### Records provided

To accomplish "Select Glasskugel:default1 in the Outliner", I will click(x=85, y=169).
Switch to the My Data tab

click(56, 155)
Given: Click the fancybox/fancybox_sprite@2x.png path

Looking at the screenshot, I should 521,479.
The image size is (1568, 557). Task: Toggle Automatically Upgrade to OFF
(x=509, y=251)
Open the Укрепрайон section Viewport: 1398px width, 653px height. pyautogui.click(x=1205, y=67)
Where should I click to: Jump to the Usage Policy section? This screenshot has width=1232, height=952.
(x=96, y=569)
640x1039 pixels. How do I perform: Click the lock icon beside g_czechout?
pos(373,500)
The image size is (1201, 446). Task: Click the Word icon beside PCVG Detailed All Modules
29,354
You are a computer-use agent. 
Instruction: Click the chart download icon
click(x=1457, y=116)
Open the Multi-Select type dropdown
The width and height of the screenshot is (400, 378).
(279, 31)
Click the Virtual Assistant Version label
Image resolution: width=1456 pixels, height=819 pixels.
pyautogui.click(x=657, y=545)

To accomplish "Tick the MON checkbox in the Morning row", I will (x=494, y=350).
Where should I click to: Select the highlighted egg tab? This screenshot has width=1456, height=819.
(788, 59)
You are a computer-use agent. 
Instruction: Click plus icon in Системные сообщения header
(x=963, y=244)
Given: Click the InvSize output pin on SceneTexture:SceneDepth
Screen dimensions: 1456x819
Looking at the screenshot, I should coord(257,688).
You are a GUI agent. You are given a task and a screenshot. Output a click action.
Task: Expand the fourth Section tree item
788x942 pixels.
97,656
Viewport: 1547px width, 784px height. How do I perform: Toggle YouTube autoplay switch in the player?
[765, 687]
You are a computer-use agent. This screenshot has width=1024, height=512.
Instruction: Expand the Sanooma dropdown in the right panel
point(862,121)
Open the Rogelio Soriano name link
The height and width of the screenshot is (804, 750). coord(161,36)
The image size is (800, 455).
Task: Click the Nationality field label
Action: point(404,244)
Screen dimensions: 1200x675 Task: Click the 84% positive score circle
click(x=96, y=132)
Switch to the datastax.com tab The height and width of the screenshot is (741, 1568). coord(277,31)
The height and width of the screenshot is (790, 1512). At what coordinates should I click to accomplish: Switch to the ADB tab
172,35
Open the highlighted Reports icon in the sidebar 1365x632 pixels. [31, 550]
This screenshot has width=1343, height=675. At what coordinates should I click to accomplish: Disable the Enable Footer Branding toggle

### Instructions to follow
Pull out each row above that contains the word "Where", and copy those rows in full.

### Written answer
Where should I click to: Jump to the Usage Policy section? This screenshot has width=1232, height=952.
Where should I click to: Select the highlighted egg tab? This screenshot has width=1456, height=819.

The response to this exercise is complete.